You (and friends) have worked with enough of the natural areas managers around your part of the world. Ask them about variations in application methods and techniques. Nothing like good local info. If they are scientists, ask them about the specifics of glyphosate mode of action. The more you know about it, the better you can target your methods to tackle the pest in question because there is no "one size fits all" answer. You can apply the same treatment to each pest, but you won't always get the same or best result. This knowledge will make the efforts of you and your volunteers most Efficacious.

Rhamnus, Ampelopsis, Celastrus, Toxicodendron, Convolvulus, Phragmites; now you need an aspirin, eh? Each of those has a slightly varied way in which they are most effectively dealt with. Combinations of methods (based on your ability to perform and the constraints you have to live within) will yield the results you are after (eventually).

Atmore, AL(Zone 8b)

Here's a picture of it creeping along the ground.

Thumbnail by escambiaguy
Atmore, AL(Zone 8b)

Here's a close-up.

Thumbnail by escambiaguy

I first ran into Lygodium japonicum in Hawaii last spring. Very attractive plant but obviously there are "issues" with it.

The Super Concentrate RoundUp is 50.2% glyphosate isoproylamine salt. I called the 888# on my bottle and spoke with a Supervisor. This about sums it up, "I went for the 32 oz RoundUp Super Concentrate and chose to apply that without diluting it at all...I ended up with vines shooting up all over the place ". When one is dumb, one pays. And I paid by having to go up after the resprouts.

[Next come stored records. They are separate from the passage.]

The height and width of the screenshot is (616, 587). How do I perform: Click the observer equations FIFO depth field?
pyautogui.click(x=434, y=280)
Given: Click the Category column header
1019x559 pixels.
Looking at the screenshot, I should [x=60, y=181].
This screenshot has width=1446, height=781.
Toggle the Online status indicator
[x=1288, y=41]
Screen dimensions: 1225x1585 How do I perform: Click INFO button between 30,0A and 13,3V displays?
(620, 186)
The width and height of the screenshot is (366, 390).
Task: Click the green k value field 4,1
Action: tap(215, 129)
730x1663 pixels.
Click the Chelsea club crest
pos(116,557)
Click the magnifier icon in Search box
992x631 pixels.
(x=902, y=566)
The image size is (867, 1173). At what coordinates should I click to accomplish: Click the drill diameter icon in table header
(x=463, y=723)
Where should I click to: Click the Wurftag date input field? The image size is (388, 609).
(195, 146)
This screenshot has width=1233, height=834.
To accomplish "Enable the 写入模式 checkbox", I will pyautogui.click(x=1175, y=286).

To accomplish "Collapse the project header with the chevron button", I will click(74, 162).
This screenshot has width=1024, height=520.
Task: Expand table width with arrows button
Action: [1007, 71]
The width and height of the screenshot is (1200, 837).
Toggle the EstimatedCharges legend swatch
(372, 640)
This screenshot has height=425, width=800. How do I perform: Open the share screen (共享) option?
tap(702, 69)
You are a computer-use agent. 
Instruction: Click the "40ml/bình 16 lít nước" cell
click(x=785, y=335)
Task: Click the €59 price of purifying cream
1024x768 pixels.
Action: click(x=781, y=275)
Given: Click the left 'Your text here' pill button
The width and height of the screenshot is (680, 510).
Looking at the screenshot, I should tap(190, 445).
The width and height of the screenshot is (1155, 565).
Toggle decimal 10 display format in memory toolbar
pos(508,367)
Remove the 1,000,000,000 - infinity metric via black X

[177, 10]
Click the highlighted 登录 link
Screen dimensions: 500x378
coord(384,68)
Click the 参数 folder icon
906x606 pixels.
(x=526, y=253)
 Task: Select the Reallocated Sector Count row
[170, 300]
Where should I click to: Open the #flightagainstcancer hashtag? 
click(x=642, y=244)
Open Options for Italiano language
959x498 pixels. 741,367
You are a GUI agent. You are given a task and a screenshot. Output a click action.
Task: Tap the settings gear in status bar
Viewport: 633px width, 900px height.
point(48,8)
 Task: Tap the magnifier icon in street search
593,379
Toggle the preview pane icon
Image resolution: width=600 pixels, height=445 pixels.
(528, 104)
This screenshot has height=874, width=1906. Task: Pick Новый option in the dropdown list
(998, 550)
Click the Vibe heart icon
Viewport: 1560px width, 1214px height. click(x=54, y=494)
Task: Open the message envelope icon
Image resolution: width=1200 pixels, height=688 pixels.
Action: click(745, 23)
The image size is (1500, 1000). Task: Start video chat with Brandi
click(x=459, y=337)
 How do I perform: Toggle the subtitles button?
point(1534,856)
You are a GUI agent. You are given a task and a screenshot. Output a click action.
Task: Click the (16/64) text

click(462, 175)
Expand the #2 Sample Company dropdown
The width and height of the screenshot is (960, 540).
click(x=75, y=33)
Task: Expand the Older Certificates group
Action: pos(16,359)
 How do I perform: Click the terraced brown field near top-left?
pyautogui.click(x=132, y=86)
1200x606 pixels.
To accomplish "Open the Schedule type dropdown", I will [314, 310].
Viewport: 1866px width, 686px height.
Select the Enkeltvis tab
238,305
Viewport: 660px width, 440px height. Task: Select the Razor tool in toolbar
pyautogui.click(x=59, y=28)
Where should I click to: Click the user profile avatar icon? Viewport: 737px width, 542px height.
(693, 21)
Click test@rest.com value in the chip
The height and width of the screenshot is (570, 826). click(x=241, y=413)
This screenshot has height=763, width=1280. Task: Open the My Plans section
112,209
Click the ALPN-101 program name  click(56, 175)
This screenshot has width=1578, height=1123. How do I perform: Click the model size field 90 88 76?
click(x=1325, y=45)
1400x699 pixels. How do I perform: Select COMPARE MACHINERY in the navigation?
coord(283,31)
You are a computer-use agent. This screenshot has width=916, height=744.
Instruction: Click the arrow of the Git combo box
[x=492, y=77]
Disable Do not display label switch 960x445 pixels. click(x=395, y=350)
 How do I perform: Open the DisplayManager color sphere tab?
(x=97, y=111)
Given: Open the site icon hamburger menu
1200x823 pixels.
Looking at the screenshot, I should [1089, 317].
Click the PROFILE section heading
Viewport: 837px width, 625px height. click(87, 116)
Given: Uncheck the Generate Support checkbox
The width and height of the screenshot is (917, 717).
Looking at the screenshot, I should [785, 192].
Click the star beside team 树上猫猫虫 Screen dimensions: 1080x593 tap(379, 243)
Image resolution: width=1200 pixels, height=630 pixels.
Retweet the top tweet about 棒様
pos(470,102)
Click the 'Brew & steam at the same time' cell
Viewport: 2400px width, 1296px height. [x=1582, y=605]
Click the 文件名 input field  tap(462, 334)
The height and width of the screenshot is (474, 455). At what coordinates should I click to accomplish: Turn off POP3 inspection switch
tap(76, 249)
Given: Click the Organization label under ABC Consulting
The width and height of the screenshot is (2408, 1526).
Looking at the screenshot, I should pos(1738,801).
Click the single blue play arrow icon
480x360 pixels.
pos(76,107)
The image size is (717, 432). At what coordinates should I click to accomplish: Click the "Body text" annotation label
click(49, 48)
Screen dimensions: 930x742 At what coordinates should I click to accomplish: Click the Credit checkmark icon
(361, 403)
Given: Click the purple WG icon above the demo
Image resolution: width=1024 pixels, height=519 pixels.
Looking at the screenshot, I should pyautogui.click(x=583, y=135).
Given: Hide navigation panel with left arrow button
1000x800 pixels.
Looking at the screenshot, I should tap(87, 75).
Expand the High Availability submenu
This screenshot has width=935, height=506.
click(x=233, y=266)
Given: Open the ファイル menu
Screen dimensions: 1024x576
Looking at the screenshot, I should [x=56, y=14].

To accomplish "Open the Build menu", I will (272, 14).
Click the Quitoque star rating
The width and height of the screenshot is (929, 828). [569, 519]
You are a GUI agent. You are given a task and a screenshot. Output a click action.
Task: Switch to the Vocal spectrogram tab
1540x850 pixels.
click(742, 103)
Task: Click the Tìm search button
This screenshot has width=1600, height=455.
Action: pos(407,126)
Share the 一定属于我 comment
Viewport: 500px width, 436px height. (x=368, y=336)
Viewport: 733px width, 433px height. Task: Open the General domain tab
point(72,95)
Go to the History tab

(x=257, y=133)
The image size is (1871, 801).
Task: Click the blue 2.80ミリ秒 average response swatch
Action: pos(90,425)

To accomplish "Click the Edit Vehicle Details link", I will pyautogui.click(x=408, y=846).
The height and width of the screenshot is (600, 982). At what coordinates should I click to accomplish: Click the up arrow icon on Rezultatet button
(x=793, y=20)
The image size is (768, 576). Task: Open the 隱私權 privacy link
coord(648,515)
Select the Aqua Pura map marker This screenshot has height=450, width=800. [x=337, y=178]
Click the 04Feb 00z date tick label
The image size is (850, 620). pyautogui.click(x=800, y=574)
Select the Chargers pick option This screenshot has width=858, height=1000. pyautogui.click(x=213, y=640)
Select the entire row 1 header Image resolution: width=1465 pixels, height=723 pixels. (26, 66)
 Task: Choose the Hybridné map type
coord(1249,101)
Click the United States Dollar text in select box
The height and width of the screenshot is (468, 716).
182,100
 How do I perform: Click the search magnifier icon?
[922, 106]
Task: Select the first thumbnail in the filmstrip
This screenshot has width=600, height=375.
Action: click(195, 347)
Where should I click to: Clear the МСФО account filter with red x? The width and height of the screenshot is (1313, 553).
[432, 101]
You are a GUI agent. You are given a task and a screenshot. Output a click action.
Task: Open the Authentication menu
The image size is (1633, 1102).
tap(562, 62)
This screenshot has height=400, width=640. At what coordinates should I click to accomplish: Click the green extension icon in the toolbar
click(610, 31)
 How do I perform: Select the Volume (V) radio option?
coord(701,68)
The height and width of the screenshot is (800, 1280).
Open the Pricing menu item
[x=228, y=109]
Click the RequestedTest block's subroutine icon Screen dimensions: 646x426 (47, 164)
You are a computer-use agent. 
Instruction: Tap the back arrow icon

We discussed dilution ratios and she indicated that anything greater than that which was already available in the RTU would be a waste of chemical for the vines I was trying to kill as well as for the Lygodium japonicum. She indicated that RTU (Ready To Use) RoundUp applied to the foliage should have some visible results within a week and that if the plant was not dead in 14 days, it needed to be reapplied to the foliage. We didn't discuss protecting other plants from possible overspray. I just wanted to ask specifically about Glyphosate being used on Lygodium japonicum as opposed to Triclopyr.

Sorry about the confusion but... the volunteers I will be getting here very soon will be Poison Ivy volunteer seedlings as well as others. The only time I am ever offered help over here is when it comes time to burn something and then the closet pyros (husband, father, brothers, sons, nephews, male neighbors, etc) crawl out of the woodwork because Y chromosomes can't pass up an opportunity to burn anything. If I time myself properly when taking down buckthorn and other ickies and don't drag them all out and over to the burn pile, the Y chromosomes will "volunteer" to drag some of my fruiting buckthorn tops out to add to their bonfire when it starts burning down. Other than that, they all just stand around acting manly and watching the fire burn. That's how I get volunteers over here. I start by heaping the burn pile. Sooner or later they can't take it any more and the urge to burn gets to them so they start it ablaze. One less thing I have to do.

Scott County, KY(Zone 5b)

Line up the marshmallows!

The voice of another Y chromosome!

Weiner Roast! Get the Oscar Meyer mobile to come to my house!